Sono due mondi che vivono a distanza la loro quotidianità da più di un anno ormai. Il mondo del lavoro che si basa su relazioni cucite in call e nuovi contatti attraverso Linkedin (difficile prendersi un caffè con nuovi colleghi), e il mondo della scuola con 8,3 milioni di studenti, utenti quotidiani del registro elettronico, per consultare agende, voti, materiale didattico e comunicazioni, strumento sempre più cruciale in tempi di Dad anche per genitori (colloqui, supervisione e perché no, curiosità).
Lavoro e scuola, Linkedin e registro elettronico. Due strumenti della nostra quotidianità.
Sembra un paradosso: questa settimana entrambi si sono mostrati vulnerabili.

I fatti.

Il primo. 500 milioni di profili Linkedin sono finiti in vendita sul Dark Web. Un numero enorme, considerando che Linkedin dichiara di avere 740 milioni di utenti e questo rapimento di dati sta ad indicare che oltre due terzi dei suoi profili sono stati compromessi o venduti online. Il furto, attraverso tecniche di scraping (estrazione di dati da un sito web tramite software), riguarda informazioni sensibili come email, numeri di telefono, posto di lavoro, profili social collegati, numeri di telefono e ID degli account. Con ammonimento severo per l’accaduto da parte del Garante della Privacy.

Il secondo. Un attacco hacker ha messo fuori uso per quasi una settimana l’infrastruttura digitale di Axios, la società che fornisce e gestisce il servizio di registro elettrico nel 40% delle scuole italiane (2.500 scuole), mandando in tilt l’intero sistema. Un disagio iniziato il venerdì notte prima di Pasqua (si pensava a un mancato aggiornamento a causa delle festività) ed esploso al rientro a scuola di docenti e alunni. Sotto attacco ransomware, con tanto di richiesta di riscatto in bitcoin, Axios ha presentato denuncia alla polizia postale e si è avvalsa della consulenza di due società (Momit e Swascan) per il ripristino dei registri. La privacy degli studenti e i dati non sono stati compromessi, dichiara Axios, ma non si è ancora tornati alla piena normalità (“Vogliamo potenziare ulteriormente le misure di sicurezza” ha precisato Stefano Rocchi, amministratore unico dell’azienda).

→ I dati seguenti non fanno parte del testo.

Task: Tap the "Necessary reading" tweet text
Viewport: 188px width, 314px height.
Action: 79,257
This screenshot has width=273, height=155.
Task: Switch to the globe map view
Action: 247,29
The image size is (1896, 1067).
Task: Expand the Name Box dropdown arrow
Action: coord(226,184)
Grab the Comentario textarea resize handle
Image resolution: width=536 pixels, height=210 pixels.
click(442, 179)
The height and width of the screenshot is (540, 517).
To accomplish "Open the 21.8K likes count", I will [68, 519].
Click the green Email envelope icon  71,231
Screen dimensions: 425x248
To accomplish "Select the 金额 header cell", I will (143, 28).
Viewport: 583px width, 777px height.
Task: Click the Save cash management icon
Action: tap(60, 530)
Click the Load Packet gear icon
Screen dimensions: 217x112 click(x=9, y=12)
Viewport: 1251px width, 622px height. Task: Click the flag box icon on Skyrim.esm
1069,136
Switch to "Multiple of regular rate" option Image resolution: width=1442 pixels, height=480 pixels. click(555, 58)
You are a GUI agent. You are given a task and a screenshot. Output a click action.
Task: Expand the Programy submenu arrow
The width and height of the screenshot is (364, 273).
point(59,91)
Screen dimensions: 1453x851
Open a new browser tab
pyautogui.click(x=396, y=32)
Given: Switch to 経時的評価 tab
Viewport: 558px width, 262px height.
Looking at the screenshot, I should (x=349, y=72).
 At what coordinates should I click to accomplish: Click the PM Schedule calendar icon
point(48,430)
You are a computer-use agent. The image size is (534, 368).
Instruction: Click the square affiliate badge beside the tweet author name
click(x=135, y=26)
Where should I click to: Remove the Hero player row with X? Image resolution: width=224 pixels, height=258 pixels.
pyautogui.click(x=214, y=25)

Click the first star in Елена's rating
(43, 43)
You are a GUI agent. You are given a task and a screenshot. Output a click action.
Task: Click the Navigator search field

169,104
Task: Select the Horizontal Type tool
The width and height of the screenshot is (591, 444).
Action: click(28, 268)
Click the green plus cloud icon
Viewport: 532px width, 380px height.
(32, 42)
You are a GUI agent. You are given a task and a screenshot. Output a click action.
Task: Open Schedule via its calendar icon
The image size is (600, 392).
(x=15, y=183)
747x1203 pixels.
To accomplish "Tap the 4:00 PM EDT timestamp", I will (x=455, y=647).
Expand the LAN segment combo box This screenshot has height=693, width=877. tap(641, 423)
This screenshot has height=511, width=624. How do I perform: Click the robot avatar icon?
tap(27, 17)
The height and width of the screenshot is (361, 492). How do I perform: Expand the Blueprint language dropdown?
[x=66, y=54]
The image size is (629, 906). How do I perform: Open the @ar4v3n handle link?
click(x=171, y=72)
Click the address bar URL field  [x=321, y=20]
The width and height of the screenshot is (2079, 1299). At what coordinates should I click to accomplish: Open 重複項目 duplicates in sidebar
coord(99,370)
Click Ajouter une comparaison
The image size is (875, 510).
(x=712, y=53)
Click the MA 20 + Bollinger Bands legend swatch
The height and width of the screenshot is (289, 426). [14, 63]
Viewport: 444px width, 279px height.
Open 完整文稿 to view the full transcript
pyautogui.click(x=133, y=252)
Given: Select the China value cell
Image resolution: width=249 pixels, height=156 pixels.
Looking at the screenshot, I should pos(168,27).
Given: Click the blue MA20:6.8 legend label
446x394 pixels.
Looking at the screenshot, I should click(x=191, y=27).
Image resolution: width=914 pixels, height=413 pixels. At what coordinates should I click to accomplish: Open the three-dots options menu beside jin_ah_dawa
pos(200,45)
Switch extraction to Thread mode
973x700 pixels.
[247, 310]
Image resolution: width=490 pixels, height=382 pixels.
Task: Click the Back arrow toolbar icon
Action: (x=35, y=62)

Il bilancio. Due terzi degli utenti Linkedin e più di un terzo degli alunni italiani coinvolti. Non sono dati incoraggianti, a riprova che le minacce alla sicurezza sono aumentate in modo esponenziale quest’anno. Secondo il rapporto Clusit 2021, nel 2020 il numero di attacchi gravi è salito a 156 attacchi al mese per un totale di 1.871 attacchi nell’intero anno (+66% negli ultimi 4 anni), un’accelerata soprattutto nella seconda metà del 2020 anche in relazione al perdurare dell’emergenza Covid-19.

Le aziende che erogano servizi IT ne sono coscienti (questa settimana ne abbiamo parlato con Atos e vedremo gli ambiti di attenzione della neonata Capgemini Engineering) e a livello pubblico l’impegno per il rafforzamento delle infrastrutture di cybersecurity è stato rimarcato anche dal piano Italia Digitale 2030 (uno dei punti fermi accanto a infrastrutture per la banda ultralarga, cloud pubblico, PA digitale). Un programma che sarà portato avanti anche dal Dipartimento per la trasformazione digitale, che da inizio aprile ha un nuovo direttore (Mauro Minenna).

Ma nel piano europeo Digital Compass 2030 tra i 4 pilastri programmatici (competenze digitali, infrastrutture di rete, trasformazione digitale, digitalizzazione della PA) la sicurezza non viene citata. Una caduta di tono.
Un tema che tocca tutti, come i casi di cronaca della settimana hanno fatto intuire, coinvolgendo tipologie di utenti tra loro molto diverse. Ma nella stessa famiglia: genitori per lavoro su Linkedin, figli per Dad sul registro elettronico.